Mr. Stone abstained from a 7-3 vote in 1998 that killed the comparative negligence measure - designed to make it easier for plaintiffs to collect for injury than current state law that prohibits awards if they contributed to their illness.
Last year, with new members, the bill did not come to a vote in the committee.
But Mr. Stone could have voted for it then without violating state ethics rules.
Not so under new rules that went into effect Oct. 1, prohibiting lawmakers from voting on measures that could affect their employers financially.
And recusing himself is like voting against the measure, which could be settled by one vote on the 11-member committee, Mr. Stone said.
Moreover it keeps him from representing the interests of his working-class district because "a lot of my constituents have asbestos problems," Mr. Stone said.
Interestingly, Mr. Angelos is fighting with the state over who will pay him how much for representing Maryland's interests against tobacco companies.
State leaders, including Mr. Miller and House Speaker Casper R. Taylor, want Mr. Angelos to seek payment from a special fund established by tobacco companies.
But Mr. Angelos insists he has a legal right to push Maryland - which originally offered to pay him 25 percent of the award then cut the agreement in half.
NO BYE ON ICC
Maryland Lt. Gov. Kathleen Kennedy Townsend's two potential opponents for the Democratic nomination for governor in 2002 haven't let her get away with standing by Gov. Parris N. Glendening's decision to try to make sure that the Intercounty Connector is not built by his or any future administration.
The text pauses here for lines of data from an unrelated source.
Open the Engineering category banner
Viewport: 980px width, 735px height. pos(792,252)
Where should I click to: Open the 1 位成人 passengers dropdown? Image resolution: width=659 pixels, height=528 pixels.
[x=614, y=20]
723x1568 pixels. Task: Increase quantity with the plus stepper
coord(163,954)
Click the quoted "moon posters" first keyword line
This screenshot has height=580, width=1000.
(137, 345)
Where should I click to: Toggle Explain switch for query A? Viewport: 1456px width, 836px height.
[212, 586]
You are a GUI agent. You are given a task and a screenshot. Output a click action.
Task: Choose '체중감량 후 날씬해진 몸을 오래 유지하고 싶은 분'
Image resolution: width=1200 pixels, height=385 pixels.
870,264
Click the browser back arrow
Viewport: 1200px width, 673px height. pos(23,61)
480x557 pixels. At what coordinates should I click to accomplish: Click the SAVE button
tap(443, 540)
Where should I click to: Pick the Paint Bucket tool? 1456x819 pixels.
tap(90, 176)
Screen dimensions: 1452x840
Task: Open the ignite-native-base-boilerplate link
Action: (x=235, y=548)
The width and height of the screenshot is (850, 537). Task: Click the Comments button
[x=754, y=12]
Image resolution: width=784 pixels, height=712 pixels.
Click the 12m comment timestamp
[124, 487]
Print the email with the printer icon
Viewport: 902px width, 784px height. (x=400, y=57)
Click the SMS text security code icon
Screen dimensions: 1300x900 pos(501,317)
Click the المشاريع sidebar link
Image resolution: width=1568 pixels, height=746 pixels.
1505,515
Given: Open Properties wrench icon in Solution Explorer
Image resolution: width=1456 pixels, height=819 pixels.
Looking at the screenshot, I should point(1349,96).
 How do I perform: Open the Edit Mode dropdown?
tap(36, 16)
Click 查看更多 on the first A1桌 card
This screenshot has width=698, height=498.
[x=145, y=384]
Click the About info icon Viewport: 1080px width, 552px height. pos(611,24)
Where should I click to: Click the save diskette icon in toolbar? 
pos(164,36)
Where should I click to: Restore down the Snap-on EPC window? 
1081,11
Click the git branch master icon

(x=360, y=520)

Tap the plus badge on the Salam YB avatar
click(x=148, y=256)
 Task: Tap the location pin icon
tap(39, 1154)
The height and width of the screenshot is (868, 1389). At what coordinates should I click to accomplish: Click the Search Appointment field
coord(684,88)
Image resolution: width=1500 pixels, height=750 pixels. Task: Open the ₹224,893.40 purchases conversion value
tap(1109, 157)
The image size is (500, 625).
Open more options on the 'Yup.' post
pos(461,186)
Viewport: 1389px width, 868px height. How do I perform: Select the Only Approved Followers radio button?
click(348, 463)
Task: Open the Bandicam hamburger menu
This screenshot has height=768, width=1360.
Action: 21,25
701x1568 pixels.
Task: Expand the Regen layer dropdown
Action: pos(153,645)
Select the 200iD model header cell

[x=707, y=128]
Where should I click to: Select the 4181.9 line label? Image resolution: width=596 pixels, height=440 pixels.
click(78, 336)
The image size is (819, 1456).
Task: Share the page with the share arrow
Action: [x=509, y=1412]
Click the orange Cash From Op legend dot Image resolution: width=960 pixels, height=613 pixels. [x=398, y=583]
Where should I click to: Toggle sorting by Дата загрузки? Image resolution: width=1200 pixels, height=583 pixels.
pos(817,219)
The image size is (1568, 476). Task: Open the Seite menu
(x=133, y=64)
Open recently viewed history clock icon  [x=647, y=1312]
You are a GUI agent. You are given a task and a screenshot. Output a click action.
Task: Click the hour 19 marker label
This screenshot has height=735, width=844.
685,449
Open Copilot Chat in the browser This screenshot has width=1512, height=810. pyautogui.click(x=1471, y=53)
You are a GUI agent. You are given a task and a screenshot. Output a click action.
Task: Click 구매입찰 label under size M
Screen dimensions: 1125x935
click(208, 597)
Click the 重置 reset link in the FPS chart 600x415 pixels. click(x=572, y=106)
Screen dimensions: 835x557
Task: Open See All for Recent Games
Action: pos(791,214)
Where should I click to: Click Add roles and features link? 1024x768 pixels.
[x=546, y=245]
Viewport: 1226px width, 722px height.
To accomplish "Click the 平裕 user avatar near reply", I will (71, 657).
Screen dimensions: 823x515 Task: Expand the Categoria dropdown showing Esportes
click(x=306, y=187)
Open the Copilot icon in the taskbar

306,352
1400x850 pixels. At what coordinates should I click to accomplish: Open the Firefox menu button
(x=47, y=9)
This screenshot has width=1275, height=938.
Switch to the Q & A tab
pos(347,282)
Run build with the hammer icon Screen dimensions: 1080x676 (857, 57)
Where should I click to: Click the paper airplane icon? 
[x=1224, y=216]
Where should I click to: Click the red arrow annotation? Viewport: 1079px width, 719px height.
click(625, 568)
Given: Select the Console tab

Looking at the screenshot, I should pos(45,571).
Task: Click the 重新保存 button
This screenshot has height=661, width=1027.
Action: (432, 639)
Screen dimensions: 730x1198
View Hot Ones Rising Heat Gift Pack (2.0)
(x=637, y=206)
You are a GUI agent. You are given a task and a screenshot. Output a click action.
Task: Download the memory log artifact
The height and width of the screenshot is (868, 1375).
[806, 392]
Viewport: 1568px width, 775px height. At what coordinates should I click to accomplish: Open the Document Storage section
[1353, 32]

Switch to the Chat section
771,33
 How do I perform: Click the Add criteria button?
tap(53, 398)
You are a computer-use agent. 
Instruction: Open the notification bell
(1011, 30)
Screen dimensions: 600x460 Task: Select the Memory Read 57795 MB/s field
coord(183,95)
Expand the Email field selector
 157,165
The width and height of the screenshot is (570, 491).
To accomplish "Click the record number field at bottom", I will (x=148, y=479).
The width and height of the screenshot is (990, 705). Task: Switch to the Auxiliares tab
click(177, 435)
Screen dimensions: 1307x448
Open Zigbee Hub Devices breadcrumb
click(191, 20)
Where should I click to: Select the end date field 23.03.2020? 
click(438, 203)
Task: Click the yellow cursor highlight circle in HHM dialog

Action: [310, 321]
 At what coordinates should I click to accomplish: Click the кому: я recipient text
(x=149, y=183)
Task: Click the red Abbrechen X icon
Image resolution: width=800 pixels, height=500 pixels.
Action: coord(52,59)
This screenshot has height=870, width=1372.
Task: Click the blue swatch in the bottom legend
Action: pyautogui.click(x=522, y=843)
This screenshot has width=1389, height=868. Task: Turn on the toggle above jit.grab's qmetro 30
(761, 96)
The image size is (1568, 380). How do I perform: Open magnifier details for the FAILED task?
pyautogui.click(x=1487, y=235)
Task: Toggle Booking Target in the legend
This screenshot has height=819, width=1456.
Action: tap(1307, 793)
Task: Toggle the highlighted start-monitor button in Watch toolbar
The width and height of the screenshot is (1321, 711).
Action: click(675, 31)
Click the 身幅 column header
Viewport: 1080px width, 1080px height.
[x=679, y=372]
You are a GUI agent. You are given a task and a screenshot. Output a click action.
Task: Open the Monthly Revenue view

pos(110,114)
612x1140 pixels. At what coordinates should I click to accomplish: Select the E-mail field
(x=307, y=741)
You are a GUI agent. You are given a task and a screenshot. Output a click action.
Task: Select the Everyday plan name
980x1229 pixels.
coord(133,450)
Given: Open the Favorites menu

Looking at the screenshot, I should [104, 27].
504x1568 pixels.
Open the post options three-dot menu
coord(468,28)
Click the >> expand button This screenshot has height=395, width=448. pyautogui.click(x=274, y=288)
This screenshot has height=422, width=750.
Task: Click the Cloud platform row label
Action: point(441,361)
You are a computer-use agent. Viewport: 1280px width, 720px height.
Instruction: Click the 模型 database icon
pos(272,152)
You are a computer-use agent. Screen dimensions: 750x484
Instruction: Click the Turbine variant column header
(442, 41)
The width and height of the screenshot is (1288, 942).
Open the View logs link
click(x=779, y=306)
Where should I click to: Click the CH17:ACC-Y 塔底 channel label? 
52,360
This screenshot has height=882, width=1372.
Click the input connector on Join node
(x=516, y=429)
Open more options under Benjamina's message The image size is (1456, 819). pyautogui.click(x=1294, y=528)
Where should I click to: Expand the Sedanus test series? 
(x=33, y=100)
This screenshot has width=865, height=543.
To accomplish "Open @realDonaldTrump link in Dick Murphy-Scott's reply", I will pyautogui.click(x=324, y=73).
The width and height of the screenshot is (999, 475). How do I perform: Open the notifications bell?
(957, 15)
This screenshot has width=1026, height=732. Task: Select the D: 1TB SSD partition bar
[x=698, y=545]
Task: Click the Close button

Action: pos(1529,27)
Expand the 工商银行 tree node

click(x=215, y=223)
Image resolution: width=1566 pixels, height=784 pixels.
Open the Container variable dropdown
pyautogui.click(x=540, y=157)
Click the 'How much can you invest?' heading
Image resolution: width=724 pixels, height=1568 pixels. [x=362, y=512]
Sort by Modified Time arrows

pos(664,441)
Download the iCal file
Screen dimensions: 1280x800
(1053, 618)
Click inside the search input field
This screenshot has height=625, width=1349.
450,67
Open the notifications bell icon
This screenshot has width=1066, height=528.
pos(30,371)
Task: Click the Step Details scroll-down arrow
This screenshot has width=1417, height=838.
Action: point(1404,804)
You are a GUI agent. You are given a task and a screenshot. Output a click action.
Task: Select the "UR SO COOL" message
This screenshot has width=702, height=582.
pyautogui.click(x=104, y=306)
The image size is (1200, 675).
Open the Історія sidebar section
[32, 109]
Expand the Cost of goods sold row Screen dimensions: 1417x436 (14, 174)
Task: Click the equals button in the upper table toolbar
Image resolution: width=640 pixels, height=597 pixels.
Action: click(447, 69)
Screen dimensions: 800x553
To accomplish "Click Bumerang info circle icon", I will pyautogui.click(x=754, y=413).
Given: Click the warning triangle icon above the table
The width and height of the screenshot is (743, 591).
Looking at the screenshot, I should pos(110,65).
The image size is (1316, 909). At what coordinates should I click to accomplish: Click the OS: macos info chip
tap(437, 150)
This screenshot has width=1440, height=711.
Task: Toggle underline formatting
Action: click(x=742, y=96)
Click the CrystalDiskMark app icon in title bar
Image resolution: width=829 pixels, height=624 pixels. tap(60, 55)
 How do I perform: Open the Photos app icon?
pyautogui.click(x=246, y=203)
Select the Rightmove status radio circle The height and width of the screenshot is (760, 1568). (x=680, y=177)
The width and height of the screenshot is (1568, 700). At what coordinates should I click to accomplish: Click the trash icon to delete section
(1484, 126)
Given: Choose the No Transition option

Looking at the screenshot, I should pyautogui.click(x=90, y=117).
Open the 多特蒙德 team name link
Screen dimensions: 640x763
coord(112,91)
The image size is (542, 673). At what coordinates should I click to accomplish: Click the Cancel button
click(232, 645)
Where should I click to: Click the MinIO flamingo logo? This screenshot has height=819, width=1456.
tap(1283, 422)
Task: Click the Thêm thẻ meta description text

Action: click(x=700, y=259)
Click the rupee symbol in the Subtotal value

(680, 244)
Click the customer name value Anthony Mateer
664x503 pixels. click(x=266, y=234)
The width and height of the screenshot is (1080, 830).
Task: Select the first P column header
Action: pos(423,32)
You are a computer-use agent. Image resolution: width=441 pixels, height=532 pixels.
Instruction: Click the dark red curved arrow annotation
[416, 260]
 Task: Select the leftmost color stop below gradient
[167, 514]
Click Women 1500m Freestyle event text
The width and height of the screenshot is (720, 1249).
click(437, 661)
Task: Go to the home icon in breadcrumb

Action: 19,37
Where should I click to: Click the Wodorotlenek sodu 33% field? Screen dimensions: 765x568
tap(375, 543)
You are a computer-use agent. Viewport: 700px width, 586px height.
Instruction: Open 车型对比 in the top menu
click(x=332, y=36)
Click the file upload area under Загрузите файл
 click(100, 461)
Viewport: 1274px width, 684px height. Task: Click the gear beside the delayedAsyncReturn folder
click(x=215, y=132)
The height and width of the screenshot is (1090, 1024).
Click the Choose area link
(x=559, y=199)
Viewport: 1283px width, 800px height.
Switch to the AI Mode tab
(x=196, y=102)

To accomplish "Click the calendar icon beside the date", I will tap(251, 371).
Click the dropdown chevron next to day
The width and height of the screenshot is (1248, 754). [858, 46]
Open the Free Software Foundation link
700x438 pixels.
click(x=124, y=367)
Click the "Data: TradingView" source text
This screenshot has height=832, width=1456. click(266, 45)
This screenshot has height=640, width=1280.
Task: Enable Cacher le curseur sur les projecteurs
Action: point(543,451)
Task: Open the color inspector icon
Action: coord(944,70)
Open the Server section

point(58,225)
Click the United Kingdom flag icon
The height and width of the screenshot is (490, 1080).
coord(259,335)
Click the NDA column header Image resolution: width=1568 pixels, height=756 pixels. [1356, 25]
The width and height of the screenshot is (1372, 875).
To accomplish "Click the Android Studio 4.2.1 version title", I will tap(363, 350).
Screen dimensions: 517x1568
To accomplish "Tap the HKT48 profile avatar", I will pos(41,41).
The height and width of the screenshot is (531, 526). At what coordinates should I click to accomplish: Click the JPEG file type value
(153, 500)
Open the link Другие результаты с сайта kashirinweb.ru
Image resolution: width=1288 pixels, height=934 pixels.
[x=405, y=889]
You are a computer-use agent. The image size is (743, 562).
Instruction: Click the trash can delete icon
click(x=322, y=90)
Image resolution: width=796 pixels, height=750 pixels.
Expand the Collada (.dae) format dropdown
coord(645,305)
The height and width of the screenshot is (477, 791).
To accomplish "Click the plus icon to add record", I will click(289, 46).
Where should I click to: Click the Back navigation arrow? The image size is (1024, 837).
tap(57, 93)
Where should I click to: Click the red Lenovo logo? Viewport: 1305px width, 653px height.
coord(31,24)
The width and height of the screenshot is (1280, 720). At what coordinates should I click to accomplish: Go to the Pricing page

Proponents argue the road is needed not only to improve drive times in Montgomery and Prince George's counties, but to aid commerce between the Washington and Baltimore regions.
Monday, Montgomery County Executive Douglas M. Duncan picked up where Baltimore County Executive C.A. Dutch Ruppersberger left off Sept. 21 (the day before Mr. Glendening backed out of building the road) in pledging support for the ICC to Maryland Business for Responsive Government.
"The governor and lieutenant governor engaged in the worst form of special interest politics - seeking to appease a small group who don't want roads built anywhere - and, in the process, have hurt the economic future of the state," Mr. Duncan told business leaders breakfasting at Baltimore's Center Club.
First Mr. Duncan said he'd broken away from "old politics" to "apply the lessons of business to the problems of government."
Mr. Duncan said doing so meant making sure companies have what they need to grow . . . "particularly transportation."
"Our governing of business has been a success," Mr. Duncan said. "But with the right kind of leadership at the helm, we can do better and should."
(Any questions about what he sees as a wedge issue he could run with?)
Mrs. Townsend's campaigning "full-time now," Mr. Duncan said.
Her stance "says we have two very different visions for the future of the state," Mr. …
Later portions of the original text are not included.